### DOCUMENT SECTION

Monday, January 28, 2013

ZARA


I had just learned that I would have to say goodbye to my cat of 13 years and didn’t think that anything would make that easier.  He was my first real pet and was the only thing left that connected me with my dad who had died suddenly in a car accident the year before. 
My husband and I had already agreed that if and when we got another cat, it had to be a female. After receiving Rachael Hale’s Smitten for Christmas, I had become obsessed with orange cats and knew that eventually, I would like to get one. 

Out of boredom  and curiosity, I went onto the local shelter websites and my heart skipped a beat.  There, on the screen, was a beautiful little female kitten named Zara, the name of my absolute favourite clothing store I discovered at 16 when I lived in Spain.  It was destiny.  Over the next few days, I begged and cried and pleaded with my husband that this cat was meant for me.  I even convinced him to take me to the shelter to meet her, where she nuzzled my neck and stole my heart.  I fell in love, only to be told that they didn’t know if she was available for adoption or not.  After waiting an agonizing 24 hours I learned she was on hold for someone else.  I balled my eyes out.  I actually cried like a baby, in public, at a craft show where I had a table set up.  I cried for the cat I had lost and for the cat that couldn't be mine.

######

» EXERCISES TO COMPLETE:
A - Print the blog post about Zara from "Out of boredom  and" to "couldn't be mine.".
B - Write what comes next in the blog post about the kitten Zara, starting right after its final sentence.

### ENTRIES SUPPLIED

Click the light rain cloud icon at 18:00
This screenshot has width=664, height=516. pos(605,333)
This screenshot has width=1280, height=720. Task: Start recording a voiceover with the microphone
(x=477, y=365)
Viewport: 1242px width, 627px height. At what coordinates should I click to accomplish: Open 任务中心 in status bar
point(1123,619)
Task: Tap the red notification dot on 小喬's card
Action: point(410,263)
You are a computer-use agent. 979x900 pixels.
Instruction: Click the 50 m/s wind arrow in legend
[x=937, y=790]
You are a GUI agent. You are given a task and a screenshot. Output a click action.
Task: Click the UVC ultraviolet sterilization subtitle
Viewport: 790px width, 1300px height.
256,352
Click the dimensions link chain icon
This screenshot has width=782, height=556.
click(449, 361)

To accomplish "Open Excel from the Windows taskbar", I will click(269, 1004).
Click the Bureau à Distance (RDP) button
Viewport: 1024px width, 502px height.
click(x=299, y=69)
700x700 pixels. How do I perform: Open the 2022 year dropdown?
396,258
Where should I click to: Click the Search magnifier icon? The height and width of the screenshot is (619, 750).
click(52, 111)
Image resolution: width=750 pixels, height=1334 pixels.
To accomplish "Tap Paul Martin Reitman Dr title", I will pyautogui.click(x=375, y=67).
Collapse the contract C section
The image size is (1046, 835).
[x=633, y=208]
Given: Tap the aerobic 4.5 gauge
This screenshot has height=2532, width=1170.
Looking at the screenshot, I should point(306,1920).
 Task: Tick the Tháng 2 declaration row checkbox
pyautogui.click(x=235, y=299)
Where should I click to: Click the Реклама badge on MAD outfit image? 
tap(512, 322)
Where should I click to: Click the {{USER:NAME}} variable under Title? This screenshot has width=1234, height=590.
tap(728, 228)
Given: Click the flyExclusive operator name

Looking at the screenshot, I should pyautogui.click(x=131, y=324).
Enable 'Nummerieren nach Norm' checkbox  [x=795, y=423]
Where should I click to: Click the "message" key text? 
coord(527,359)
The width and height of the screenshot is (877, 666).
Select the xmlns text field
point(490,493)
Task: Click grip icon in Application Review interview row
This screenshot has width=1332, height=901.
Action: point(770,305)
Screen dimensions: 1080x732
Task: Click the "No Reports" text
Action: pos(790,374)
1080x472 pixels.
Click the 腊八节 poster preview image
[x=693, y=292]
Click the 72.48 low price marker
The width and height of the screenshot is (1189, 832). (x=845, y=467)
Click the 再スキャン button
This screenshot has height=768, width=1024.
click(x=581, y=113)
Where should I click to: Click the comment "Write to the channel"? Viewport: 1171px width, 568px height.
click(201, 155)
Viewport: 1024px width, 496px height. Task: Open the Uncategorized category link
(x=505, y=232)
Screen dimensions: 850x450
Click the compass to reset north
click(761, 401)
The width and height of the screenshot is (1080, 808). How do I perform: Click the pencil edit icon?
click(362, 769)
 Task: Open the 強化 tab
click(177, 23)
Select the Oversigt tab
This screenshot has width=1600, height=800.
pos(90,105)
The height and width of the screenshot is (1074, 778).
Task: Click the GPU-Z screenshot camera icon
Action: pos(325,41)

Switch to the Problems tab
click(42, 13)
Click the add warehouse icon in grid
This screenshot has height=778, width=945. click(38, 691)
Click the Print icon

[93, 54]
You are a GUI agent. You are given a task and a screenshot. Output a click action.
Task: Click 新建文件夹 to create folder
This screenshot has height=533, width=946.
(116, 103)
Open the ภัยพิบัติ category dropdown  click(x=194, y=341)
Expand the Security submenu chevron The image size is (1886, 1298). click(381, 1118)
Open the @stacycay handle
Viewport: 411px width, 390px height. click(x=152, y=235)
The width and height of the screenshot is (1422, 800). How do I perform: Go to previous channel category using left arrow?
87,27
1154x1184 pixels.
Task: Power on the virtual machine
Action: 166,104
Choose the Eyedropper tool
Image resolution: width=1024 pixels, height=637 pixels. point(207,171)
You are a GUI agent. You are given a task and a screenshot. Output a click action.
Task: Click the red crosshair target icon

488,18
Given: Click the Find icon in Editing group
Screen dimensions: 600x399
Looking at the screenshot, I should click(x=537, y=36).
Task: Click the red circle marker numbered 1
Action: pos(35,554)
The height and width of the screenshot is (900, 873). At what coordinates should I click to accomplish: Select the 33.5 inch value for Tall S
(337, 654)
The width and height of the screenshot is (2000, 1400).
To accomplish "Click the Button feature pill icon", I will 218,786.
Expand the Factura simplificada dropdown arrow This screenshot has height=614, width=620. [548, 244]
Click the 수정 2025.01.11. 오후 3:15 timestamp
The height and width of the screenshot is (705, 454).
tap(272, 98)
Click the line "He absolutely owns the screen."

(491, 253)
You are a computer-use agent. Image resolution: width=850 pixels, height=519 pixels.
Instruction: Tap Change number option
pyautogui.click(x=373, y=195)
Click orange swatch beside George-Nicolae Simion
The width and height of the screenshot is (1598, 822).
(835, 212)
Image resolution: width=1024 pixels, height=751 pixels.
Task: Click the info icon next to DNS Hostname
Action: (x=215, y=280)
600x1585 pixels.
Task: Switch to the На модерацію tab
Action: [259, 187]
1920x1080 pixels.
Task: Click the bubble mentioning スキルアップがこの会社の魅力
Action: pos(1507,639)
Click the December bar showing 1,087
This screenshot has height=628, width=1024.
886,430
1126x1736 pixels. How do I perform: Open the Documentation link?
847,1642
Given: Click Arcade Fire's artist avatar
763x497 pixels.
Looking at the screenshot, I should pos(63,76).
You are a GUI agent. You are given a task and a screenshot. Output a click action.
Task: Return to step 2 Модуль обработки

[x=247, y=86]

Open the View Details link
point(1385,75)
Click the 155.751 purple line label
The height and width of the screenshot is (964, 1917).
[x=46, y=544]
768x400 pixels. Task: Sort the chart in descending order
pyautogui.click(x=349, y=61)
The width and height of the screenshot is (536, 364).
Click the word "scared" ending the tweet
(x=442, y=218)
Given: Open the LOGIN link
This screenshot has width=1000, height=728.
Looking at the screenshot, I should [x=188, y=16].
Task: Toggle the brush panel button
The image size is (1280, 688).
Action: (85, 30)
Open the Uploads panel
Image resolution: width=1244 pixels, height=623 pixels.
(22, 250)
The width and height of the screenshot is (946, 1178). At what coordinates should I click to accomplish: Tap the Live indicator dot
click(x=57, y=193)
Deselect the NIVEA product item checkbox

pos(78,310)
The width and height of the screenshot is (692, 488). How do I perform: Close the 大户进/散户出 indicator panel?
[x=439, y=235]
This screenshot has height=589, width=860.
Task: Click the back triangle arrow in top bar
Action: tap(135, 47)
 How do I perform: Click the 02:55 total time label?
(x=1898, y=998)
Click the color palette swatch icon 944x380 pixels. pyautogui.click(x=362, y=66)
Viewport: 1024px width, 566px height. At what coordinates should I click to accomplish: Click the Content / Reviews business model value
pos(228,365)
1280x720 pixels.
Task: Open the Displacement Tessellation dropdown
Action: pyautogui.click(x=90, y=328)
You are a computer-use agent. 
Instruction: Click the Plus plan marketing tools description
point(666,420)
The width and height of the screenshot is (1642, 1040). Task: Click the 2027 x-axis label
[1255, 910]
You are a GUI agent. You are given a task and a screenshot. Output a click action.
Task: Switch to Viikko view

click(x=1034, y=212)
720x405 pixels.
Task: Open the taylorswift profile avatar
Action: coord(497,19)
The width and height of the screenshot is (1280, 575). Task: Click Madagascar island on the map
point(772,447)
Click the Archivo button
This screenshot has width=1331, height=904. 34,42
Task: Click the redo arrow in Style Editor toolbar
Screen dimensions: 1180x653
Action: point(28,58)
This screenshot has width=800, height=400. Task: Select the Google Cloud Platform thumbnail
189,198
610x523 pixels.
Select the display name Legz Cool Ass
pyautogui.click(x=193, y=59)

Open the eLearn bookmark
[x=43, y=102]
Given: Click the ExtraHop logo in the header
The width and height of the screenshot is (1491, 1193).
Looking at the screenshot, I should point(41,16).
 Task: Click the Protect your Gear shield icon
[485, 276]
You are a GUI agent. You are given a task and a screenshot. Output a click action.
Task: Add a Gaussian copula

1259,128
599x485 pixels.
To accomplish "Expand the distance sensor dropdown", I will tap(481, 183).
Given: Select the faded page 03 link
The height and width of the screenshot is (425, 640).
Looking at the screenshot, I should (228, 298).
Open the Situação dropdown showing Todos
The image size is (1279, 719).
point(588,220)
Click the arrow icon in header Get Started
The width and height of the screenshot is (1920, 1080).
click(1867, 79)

######

» RESPONSES TO THE EXERCISE:
A -
Out of boredom  and curiosity, I went onto the local shelter websites and my heart skipped a beat.  There, on the screen, was a beautiful little female kitten named Zara, the name of my absolute favourite clothing store I discovered at 16 when I lived in Spain.  It was destiny.  Over the next few days, I begged and cried and pleaded with my husband that this cat was meant for me.  I even convinced him to take me to the shelter to meet her, where she nuzzled my neck and stole my heart.  I fell in love, only to be told that they didn’t know if she was available for adoption or not.  After waiting an agonizing 24 hours I learned she was on hold for someone else.  I balled my eyes out.  I actually cried like a baby, in public, at a craft show where I had a table set up.  I cried for the cat I had lost and for the cat that couldn't be mine.

B -
About 5 days later I was at work and looking at the same shelter website again.  Her picture was still there.  It said she was still at the shelter.  It said she still needed a family.  I grabbed the phone and made the call.  They told me that there had been not one, but two families, two separate times, that had put her on hold and had never shown up to get her.  Fate had intervened.  I called my husband and told him to go and pick her up.  There she was.  This amazing little bundle of orange fur.  Waiting for me when I got home.  

Over the next few weeks she accomplished a number of feats, each one more amazing than the last.  She sat in the sink.  She purred so loud it seemed to shake the room.  She climbed the curtains.  She picked up my debit card off of the kitchen table and carried it away.  She curled up in the crook of my arm as I slept.  She pounced on our feet as we slept. She hid in the most brilliant places and opened  my heart.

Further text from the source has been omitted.